» EXERCISE AIM
Range to output from the entries below: the line containing "最新ニュース (709, 192)" through the line containing "For every named target in this 1728×1216". Set it down exactly, ends included, nothing else.

» DATA LISTING
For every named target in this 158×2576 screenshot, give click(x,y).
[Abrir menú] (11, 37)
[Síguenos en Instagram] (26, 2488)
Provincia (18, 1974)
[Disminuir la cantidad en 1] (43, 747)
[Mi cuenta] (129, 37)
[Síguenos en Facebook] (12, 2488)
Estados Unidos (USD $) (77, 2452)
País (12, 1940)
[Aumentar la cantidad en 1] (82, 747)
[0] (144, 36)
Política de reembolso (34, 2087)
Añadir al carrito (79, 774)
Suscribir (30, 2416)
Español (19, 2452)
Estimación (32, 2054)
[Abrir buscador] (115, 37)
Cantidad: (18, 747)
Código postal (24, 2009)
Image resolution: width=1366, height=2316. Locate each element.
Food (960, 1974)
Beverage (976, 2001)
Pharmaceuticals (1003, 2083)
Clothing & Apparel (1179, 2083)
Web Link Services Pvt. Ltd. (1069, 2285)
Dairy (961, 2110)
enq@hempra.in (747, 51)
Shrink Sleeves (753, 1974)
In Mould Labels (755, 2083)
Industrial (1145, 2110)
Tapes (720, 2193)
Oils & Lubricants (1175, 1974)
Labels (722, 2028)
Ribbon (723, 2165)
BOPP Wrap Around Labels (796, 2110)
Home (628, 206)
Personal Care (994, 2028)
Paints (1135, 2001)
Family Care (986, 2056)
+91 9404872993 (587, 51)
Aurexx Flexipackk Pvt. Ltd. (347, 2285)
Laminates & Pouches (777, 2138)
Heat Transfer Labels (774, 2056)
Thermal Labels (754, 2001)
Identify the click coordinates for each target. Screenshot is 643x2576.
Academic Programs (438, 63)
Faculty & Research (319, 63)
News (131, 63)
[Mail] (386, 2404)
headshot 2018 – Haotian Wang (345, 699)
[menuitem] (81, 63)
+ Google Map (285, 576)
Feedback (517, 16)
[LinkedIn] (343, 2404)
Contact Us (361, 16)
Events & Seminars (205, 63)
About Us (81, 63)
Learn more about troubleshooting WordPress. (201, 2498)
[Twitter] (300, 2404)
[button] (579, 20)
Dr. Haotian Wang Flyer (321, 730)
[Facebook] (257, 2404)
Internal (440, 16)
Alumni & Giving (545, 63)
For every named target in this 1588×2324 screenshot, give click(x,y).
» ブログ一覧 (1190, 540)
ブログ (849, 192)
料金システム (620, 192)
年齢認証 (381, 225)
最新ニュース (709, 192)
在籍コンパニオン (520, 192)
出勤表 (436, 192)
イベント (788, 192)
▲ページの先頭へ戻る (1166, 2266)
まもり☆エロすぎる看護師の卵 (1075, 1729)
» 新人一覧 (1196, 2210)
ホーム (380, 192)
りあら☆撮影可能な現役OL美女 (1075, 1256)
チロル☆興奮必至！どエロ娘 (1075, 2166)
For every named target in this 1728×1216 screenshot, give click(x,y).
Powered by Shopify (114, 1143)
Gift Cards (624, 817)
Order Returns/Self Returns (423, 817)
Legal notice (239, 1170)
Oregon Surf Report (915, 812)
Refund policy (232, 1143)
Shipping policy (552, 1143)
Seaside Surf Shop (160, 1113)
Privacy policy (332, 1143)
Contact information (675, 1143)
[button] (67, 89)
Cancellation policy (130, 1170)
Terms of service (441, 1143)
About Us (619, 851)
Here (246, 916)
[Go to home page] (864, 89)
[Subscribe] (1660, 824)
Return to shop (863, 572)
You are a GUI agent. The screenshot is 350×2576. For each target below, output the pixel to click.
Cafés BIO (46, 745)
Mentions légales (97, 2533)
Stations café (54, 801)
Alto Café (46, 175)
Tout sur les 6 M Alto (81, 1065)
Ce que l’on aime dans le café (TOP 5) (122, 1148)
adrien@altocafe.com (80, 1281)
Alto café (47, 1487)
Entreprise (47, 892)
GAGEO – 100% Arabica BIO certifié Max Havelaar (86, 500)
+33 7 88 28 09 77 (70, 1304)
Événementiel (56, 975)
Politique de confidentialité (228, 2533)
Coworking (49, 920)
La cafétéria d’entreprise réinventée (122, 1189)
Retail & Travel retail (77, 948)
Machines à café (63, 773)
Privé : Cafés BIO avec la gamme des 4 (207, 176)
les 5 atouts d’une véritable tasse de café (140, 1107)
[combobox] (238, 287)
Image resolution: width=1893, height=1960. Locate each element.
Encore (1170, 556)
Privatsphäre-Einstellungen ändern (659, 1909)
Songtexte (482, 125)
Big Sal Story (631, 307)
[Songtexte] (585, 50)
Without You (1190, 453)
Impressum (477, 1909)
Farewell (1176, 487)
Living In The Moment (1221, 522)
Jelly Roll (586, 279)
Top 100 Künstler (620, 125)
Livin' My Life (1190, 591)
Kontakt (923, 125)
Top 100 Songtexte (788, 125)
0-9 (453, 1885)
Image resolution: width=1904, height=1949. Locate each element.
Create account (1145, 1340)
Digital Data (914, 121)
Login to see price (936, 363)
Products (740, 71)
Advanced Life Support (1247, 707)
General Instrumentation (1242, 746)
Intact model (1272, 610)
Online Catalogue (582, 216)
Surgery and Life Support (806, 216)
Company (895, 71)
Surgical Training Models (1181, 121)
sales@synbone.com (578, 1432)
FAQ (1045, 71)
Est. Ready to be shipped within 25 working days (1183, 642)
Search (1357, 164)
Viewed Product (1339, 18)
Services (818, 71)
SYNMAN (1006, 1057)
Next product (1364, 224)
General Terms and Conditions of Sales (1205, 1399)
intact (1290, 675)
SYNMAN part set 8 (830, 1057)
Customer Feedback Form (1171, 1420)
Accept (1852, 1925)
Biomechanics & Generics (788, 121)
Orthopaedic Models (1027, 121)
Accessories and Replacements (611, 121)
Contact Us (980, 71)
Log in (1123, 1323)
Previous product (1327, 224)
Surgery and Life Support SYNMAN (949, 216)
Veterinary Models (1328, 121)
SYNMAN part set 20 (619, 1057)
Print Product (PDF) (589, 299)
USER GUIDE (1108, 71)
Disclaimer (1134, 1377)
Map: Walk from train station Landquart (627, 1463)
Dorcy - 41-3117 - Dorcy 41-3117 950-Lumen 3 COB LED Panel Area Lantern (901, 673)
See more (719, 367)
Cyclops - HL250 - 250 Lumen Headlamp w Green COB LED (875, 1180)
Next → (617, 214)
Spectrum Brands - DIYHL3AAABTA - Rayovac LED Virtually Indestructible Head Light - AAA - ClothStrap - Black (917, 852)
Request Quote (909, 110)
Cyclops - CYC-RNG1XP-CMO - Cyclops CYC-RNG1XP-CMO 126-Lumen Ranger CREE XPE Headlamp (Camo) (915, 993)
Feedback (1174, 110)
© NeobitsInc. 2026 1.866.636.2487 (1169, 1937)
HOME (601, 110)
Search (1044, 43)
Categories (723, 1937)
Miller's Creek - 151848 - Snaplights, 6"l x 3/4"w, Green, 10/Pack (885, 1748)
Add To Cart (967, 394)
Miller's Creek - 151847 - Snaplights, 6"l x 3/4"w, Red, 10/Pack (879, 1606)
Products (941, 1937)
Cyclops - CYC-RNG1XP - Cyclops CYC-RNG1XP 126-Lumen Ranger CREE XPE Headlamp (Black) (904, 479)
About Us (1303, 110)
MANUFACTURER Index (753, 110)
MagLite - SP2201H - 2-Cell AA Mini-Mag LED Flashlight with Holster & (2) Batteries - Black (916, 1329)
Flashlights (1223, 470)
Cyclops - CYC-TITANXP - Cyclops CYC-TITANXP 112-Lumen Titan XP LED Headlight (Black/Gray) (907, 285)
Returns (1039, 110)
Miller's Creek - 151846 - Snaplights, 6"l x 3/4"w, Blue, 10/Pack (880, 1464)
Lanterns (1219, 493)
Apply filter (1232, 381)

» SOLVED PROBLEM
最新ニュース (709, 192)
在籍コンパニオン (520, 192)
出勤表 (436, 192)
イベント (788, 192)
▲ページの先頭へ戻る (1166, 2266)
まもり☆エロすぎる看護師の卵 (1075, 1729)
» 新人一覧 (1196, 2210)
ホーム (380, 192)
りあら☆撮影可能な現役OL美女 (1075, 1256)
チロル☆興奮必至！どエロ娘 (1075, 2166)
For every named target in this 1728×1216 screenshot, give click(x,y).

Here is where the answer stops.